Pine Creek Example 1

This example follows the Hematite and Methanol examples. With one major difference, Hematite and Methanol cubes are generated in laboratory conditions and are easier to analyse. For the Pine Creek example, the HSI cube comes from a satellite.

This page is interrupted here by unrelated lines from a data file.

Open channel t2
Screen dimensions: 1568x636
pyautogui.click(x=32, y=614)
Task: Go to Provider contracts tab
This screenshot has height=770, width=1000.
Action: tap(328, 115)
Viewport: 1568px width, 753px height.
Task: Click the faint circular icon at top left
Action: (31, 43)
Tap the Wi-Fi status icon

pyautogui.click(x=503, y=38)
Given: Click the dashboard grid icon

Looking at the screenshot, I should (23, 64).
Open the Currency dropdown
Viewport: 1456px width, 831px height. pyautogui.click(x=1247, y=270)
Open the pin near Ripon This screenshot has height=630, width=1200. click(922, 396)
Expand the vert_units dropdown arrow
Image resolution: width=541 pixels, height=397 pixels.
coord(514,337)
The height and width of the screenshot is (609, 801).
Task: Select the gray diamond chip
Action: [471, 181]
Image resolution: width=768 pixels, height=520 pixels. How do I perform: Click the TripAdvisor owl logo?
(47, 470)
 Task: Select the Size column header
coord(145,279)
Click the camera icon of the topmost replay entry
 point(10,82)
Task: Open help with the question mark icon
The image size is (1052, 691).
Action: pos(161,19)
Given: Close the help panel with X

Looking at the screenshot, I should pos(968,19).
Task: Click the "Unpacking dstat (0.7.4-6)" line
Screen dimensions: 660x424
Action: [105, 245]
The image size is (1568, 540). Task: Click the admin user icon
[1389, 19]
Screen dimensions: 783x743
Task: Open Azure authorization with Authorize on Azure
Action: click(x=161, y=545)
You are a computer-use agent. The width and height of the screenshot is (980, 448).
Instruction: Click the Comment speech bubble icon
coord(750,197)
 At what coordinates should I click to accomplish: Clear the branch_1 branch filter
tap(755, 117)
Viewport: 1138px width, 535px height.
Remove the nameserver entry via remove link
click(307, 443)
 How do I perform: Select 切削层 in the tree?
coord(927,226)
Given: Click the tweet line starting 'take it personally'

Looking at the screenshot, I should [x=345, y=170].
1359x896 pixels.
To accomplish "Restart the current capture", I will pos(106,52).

Before the analysis, four bands ranges were removed. They correspond to atmospheric scattering. Twelve endmembers was extracted and their corresponding abundance maps generated by NNLS. After inspecting the abundances maps, five endmembers are kept and are used to create the classes’ maps. For the classification step SAM and SID is used. For this particular case, SID gives a better result than SAM.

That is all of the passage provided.